I’m not sure what you mean. Here’s some code. Is the compiler allowed rewrite easy into easy_optimized? Is it allowed to rewrite tricky into tricky_extra_load?

#![feature(core_intrinsics)]

fn easy(x: &u64, y: &u64) -> u64 {
    if *x != 0 {
        *x
    } else {
        *y
    }
}

fn easy_optimized(x: &u64, y: &u64) -> u64 {
    // The compiler replaces two loads of |*x| 
    let ret = *x;
    if ret != 0 {
        ret
    } else {
        *y
    }
}

fn tricky(x: &u64, y: &u64) -> u64 {
    if unsafe { std::intrinsics::volatile_load(x as *const u64) } != 0 {
        unsafe { std::intrinsics::volatile_load(x as *const u64) }
    } else {
        *y
    }
}

fn tricky_extra_load(x: &u64, y: &u64) -> u64 {
    // The compiler adds a spurious read of |*x| when compiling `tricky`.
    let _ = *x;
    if unsafe { std::intrinsics::volatile_load(x as *const u64) } != 0 {
        unsafe { std::intrinsics::volatile_load(x as *const u64) }
    } else {
        *y
    }
}

fn main() {
  let x = 1;
  let y = 2;
  easy(&x, &y);
  easy_optimized(&x, &y);
  tricky(&x, &y);
  tricky_extra_load(&x, &y);
}

I think the assumption is that if memory is volatile, it will only be used via the volatile read/write primitives – and if you mix accesses, we are free to do whatever we want to the other accesses.

2 Likes

Niko, does that mean that the Rust compiler will never insert a read anywhere where the Rust code doesn’t put one? I.e. no speculative loads?

I don’t think “volatile memory” is a concept in the C spec. According to (the last draft of) the C11 spec, the volatile modifier on a variable/memory location means that expressions involving it are evaluated strictly as required by the abstract machine. That is, as far as I can tell, it just controls uses of the variable, not the actual storage itself.

This is exactly what {read,write}_volatile offer, explicit control over the uses of a variable.
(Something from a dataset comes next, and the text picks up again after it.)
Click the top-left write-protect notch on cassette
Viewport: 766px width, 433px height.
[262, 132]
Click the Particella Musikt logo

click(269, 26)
These allow/are designed for building an abstraction like, which is fairly similar to the volatile qualifier:

struct VolatileCell<T> {
     x: T
}
impl<T> VolatileCell<T> {
    fn get(&self) -> T {
        ptr::read_volatile(&self.x)
    }
    fn set(&mut self, x: T) {
       ptr::write_volatile(&mut self.x, x)
    }
}

(In practice it may make more sense to have this use UnsafeCell internally and &self for set.)

2 Likes

Note that in your example, the compiler is allowed to insert a spurious read of *x because &T and &mut T parameters to a function are marked as dereferenceable in LLVM IR, which means they can be safely dereferenced. If you had used *const T or *mut T instead then the compiler would not have been allowed to add a spurious read.

1 Like

No, that's not what I mean. It means that if you have a volatile load, it won't be speculatively loaded in advance. And if you want to ensure no speculative loads etc are done for some memory, you should only be using volatile accesses. As @huon said, addresses are not volatile -- accesses are. Declaring a variable as volatile is really just a way of saying "all accesses to this variable are volatile". I believe LLVM and C have roughly this same model. Here are LLVM's docs, for example. (I'd be interested to see counterexamples though.)

2 Likes

Let’s back up. Consider this:

fn foo(_x: &u64) { }

In Rust, Is the compiler allowed to rewrite it to this?:

fn foo(x: &u64) {
   let _ = *x;
}

Yes it is, because you are using a &u64, which guarantees that it points to a valid instance of u64. Now, this isn't actually specified in the documentation, but Rust (at least the way it is currently implemented) will also assume that it points to normal memory where reading the value multiple times will not result in any side-effects and will always return the same value.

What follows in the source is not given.